И действительно, командиру полка приходится несколько суток подряд быть на острие боя, руководить ротами и батальонами, которым противостоят австрийцы, трёхкратно общими силами превосходящие, а интенданты именно тут уведомляют о срочном предоставлении справки, прямо-таки всеохватной: о лошадях, упряжи, сёдлах, подсумках, ремнях, винтовках, штыках… Что оставалось делать командиру полка? Пригласить их на передовую да в час атаки дать им в руки эти самые винтовки со штыками? Так интенданты окопов не любят, на передовую их не дозовёшься.

«Единственно, в чём они подвинулись вперёд, это в том отношении, что не воруют так, как в Японскую кампанию, а понимание дела, и чувств, и нужд военных осталось прежнее… сухое, канцелярское, малодушно формальное». (При чтении записи Снесарева об интендантах невольно приходят на память грустные и не без сарказма слова монархического публициста и мыслителя Солоневича из статьи «Миф о Николае Втором» про неуёмный интендантский грабёж в Крымскую войну, и особенно в Японскую, когда поражение на Дальнем Востоке было достигнуто «соединёнными усилиями японцев, интендантства и интеллигенции».)

Идёт обычная фронтовая жизнь-страда, которая находит отражение в письмах. Всякая всячина, подчас значимая, подчас мелкая, хотя и не пустяшная. То придан полку отряд санитарных собак, умных и жертвенных, четвероногих с тем чувством долга, какого не худо бы «призанять и некоторым из двуногих»; то солдатское чаепитие, когда каждый молодец, «чудо-богатырь», с отменным удовольствием выпивает треть ведра чаевого кипятка; то лесное домоустроение, когда один, мастеровитый и доброусердный, из плотников-умельцев сколачивает домик телефонистов, а десяток из неумеющих или не хотящих держать топор в руках с ленцой спорит, как лучше сделать; то тщательная маскировка полковых бараков густолиственными кустарниками, ветками и травами; то попеременного успеха «бои» начальства со своими же подчинёнными, умудряющимися чистый лес испакостить у каждого дерева — их заставляют ходить в лес по-японски, с лопаткой, чтобы не оставлять «пахучих следов», но закапывать их.

Набегают и случаи не совсем рядовые.

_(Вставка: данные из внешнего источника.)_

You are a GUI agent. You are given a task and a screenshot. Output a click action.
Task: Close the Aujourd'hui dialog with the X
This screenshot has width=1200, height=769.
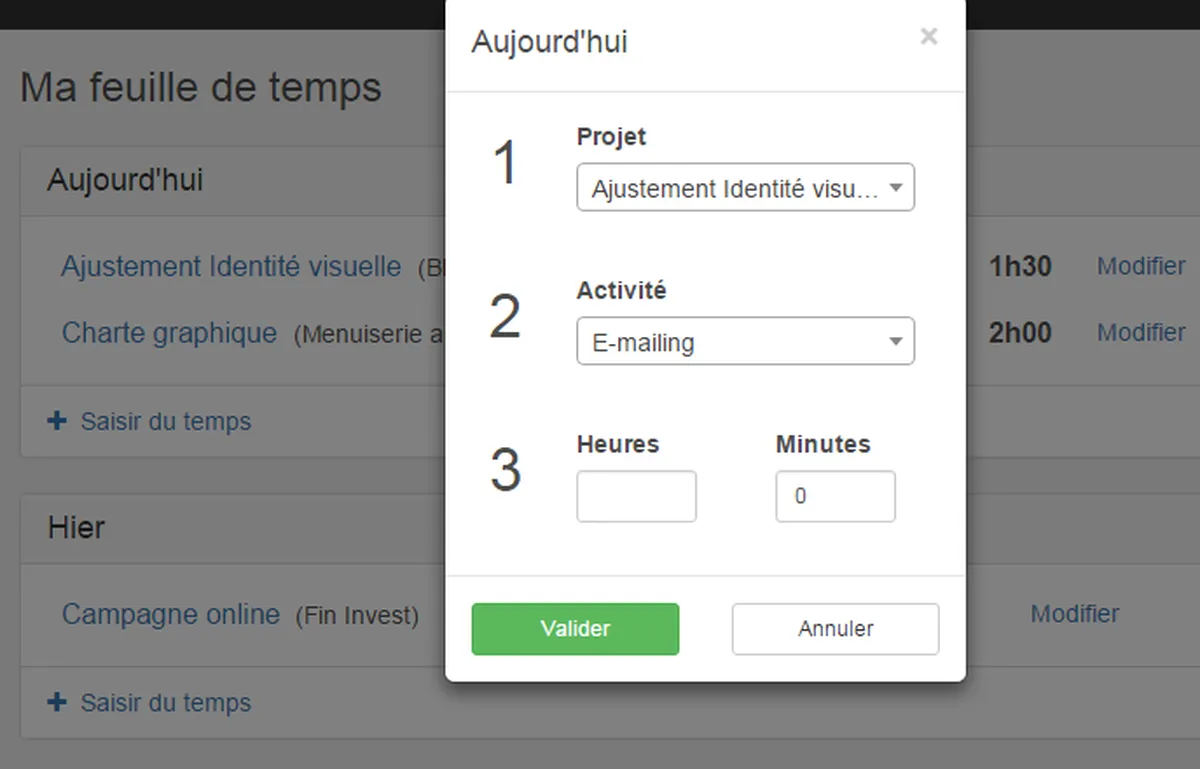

Прибыл на фронт председатель Государственной думы М.В. Родзянко и вознамерился посетить позиции снесаревского полка (думский вождь, родом из Екатеринослава, пожелал поприветствовать земляков-екатеринославцев); но полк стоял на самой кромке передовой, не ровен час немудрено было попасть под плотный обстрел австрийцев, и командир полка отговорил высокого гостя от небезопасной затеи.

А погода становилась всё весеннее, русины выехали пахать землю, откуда-то у них, вынужденных быть по-горски скрытыми и экономными, появились лошади, коровы, овцы, казалось бы, не могшие уцелеть в войне; появились, казалось бы, и надежды, и дай Бог!